====== PROVIDED MATERIAL
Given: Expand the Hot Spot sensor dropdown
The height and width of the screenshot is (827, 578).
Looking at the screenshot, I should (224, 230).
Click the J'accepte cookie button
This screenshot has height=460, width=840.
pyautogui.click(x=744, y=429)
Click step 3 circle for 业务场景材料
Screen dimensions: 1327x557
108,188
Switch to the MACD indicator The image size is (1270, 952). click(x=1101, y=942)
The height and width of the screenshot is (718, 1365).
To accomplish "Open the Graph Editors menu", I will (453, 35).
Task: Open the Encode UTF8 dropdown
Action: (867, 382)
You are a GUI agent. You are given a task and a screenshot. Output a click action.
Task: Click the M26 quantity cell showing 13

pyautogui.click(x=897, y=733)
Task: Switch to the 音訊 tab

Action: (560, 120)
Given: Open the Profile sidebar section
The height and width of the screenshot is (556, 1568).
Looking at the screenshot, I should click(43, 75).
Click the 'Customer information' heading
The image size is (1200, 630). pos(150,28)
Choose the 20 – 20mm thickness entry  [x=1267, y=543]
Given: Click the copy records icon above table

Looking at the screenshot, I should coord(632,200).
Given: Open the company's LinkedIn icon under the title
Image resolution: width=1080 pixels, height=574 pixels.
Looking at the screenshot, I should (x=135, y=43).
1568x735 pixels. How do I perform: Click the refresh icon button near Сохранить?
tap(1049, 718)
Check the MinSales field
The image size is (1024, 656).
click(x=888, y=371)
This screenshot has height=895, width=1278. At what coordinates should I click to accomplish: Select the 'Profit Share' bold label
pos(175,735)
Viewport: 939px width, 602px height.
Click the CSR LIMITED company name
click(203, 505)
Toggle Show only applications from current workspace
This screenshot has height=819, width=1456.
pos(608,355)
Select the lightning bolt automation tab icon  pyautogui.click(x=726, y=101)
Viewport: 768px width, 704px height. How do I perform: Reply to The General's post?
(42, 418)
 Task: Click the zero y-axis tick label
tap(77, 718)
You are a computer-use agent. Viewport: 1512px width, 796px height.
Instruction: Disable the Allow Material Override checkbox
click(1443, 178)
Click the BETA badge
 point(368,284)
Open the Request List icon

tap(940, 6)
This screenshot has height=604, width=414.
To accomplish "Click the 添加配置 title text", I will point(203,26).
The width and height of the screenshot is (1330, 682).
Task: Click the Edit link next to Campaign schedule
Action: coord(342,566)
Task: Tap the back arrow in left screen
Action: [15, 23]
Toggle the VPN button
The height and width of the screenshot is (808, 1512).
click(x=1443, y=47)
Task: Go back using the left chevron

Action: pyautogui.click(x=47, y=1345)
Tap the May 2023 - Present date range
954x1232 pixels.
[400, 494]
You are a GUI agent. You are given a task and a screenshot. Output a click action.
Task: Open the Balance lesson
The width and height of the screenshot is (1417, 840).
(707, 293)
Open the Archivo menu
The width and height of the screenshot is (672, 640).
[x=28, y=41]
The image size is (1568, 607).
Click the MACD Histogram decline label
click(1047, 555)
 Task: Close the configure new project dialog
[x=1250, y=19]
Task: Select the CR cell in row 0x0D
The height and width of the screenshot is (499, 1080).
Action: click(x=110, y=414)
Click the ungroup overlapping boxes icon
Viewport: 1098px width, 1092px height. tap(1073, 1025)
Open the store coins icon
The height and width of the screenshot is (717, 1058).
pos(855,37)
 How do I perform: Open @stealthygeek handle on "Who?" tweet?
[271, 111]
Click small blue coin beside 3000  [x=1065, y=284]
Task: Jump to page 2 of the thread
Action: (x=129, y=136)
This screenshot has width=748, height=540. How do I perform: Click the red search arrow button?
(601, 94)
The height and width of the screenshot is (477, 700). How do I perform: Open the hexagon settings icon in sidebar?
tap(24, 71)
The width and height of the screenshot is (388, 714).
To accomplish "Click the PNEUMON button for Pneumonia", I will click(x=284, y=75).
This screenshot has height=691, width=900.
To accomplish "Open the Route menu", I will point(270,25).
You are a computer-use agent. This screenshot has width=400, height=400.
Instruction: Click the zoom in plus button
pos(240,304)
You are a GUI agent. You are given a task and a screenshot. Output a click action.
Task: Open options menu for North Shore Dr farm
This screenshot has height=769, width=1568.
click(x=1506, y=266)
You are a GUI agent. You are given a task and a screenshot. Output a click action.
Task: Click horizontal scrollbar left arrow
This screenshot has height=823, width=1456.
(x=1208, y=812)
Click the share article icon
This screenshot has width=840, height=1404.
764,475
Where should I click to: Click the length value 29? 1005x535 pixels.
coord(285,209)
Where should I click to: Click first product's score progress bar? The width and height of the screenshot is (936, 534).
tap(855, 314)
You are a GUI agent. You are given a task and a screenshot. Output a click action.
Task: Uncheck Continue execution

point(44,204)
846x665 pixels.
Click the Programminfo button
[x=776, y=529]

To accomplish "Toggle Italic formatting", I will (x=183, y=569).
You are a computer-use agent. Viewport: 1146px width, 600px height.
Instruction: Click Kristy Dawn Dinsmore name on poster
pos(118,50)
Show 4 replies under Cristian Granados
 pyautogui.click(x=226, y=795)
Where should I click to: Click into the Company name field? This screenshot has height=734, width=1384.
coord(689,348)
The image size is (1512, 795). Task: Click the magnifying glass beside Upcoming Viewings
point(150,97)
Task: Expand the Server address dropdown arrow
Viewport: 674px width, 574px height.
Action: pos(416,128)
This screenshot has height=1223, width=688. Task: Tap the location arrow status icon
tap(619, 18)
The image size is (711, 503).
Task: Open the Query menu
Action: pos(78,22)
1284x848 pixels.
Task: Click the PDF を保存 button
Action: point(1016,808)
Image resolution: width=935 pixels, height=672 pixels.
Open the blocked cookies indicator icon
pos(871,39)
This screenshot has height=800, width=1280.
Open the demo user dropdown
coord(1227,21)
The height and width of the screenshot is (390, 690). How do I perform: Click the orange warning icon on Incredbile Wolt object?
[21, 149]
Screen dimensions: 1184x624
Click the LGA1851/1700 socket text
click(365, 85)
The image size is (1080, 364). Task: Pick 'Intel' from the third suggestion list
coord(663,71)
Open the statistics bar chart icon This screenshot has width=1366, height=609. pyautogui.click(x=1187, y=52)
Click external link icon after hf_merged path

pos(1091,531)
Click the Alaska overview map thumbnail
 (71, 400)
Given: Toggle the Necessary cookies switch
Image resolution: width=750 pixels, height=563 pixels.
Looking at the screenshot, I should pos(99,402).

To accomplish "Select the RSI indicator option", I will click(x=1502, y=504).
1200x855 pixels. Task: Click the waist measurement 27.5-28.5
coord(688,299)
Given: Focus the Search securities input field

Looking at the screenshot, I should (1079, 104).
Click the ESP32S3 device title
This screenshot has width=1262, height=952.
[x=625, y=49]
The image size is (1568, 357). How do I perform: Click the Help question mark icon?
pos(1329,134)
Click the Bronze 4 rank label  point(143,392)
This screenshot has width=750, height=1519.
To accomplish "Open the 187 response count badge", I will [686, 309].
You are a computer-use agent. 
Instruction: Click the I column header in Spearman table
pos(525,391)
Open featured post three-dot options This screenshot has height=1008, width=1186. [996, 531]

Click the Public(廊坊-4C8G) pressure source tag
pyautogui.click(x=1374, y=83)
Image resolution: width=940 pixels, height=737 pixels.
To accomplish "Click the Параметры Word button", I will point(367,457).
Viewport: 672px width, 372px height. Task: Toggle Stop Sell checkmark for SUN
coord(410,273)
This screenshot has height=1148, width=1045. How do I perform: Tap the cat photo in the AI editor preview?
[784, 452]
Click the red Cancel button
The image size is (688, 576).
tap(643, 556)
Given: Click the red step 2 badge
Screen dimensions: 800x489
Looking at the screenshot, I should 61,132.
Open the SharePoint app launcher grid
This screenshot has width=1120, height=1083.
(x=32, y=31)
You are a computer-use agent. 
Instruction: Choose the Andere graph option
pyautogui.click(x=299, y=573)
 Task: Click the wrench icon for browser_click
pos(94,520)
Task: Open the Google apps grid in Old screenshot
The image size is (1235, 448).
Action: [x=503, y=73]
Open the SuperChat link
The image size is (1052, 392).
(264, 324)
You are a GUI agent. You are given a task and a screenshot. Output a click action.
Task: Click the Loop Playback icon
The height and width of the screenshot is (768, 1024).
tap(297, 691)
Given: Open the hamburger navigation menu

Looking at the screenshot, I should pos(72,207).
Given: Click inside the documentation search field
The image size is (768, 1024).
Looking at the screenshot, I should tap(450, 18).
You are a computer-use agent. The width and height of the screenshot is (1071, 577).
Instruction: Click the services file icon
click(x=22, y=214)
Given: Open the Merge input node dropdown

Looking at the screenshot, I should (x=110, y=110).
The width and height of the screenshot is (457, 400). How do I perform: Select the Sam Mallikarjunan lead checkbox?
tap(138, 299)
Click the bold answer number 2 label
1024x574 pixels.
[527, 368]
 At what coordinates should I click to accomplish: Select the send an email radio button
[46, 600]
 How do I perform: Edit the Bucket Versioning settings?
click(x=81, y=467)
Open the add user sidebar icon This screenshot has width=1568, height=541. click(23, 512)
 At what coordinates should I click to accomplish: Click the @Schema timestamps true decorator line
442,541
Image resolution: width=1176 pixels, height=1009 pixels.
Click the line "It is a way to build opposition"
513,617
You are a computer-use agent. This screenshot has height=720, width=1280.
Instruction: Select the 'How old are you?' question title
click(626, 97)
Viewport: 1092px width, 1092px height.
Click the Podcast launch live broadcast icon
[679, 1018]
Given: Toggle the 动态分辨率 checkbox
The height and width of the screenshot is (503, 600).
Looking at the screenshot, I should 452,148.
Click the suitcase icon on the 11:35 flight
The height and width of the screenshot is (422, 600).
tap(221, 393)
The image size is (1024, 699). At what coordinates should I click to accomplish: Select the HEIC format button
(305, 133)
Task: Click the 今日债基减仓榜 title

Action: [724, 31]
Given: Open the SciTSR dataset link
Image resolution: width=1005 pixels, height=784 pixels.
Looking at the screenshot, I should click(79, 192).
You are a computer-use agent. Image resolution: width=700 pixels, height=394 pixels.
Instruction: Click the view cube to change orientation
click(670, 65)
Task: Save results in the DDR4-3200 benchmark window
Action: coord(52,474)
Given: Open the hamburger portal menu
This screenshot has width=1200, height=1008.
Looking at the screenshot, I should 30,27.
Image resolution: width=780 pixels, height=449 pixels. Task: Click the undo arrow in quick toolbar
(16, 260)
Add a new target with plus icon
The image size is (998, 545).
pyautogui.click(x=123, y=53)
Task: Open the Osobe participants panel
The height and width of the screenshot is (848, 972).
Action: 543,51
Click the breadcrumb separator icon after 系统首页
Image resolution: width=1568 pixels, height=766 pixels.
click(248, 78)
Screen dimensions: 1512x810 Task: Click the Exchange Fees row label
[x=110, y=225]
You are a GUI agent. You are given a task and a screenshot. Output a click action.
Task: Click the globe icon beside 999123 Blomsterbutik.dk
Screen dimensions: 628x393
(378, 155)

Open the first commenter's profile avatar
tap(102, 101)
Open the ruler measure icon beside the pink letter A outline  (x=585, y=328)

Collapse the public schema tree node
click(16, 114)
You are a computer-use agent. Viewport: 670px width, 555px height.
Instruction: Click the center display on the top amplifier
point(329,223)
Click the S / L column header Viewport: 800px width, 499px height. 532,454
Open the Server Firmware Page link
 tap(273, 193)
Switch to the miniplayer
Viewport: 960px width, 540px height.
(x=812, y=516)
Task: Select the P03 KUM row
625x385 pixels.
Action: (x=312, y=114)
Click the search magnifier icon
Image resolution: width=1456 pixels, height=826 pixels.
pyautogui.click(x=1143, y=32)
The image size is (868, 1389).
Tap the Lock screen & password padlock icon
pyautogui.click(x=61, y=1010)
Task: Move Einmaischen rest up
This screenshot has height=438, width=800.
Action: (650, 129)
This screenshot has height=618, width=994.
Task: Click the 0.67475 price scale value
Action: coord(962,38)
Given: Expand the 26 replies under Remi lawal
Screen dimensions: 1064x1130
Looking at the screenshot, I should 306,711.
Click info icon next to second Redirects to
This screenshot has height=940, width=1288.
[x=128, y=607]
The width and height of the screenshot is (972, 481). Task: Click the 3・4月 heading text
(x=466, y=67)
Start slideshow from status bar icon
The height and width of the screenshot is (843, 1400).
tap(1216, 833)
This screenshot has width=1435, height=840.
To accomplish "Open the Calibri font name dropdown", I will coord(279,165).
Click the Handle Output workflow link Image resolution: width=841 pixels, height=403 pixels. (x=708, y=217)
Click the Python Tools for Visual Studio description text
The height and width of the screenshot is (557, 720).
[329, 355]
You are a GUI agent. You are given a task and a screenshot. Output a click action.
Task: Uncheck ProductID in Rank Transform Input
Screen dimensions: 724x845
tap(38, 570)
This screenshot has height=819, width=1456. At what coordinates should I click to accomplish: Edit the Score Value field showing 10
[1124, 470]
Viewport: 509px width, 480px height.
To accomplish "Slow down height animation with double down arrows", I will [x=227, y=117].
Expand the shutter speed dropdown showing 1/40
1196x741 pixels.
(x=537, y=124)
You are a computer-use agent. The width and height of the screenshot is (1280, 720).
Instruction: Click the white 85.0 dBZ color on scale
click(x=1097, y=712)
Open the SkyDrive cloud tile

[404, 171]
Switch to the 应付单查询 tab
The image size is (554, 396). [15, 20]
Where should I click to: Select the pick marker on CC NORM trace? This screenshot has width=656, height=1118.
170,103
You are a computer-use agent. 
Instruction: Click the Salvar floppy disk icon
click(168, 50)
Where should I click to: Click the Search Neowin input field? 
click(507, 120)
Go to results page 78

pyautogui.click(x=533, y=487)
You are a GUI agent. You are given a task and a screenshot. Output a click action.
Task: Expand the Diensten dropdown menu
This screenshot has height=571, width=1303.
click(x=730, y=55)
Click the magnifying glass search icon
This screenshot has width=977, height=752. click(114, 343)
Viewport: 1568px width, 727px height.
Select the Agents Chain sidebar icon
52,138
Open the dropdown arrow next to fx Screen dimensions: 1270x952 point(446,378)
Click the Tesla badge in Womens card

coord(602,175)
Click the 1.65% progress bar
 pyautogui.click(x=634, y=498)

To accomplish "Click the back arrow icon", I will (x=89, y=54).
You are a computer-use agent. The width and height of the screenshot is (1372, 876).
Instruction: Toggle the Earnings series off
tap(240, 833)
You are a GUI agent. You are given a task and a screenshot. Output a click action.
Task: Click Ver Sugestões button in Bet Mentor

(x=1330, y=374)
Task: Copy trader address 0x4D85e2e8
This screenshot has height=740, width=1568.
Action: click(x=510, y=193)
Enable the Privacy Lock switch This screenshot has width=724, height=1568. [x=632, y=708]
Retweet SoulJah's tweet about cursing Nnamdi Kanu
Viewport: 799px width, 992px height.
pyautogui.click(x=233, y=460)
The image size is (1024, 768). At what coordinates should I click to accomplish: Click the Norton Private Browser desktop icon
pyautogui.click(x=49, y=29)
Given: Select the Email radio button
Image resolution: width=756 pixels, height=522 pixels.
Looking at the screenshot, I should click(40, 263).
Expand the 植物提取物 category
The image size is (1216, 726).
============
[EXERCISE DIRECTIONS]: Reproduce every line of the records, beginning at the line that has "1568x735 pixels. How" and stopping after the line that has "click(203, 505)". In the answers, shift each coordinate up by 23 and leave everything else unchanged.

[CORRECT RESPONSE]:
1568x735 pixels. How do I perform: Click the refresh icon button near Сохранить?
tap(1072, 741)
Check the MinSales field
The image size is (1024, 656).
click(x=911, y=394)
This screenshot has height=895, width=1278. At what coordinates should I click to accomplish: Select the 'Profit Share' bold label
pos(198,758)
Viewport: 939px width, 602px height.
Click the CSR LIMITED company name
click(226, 528)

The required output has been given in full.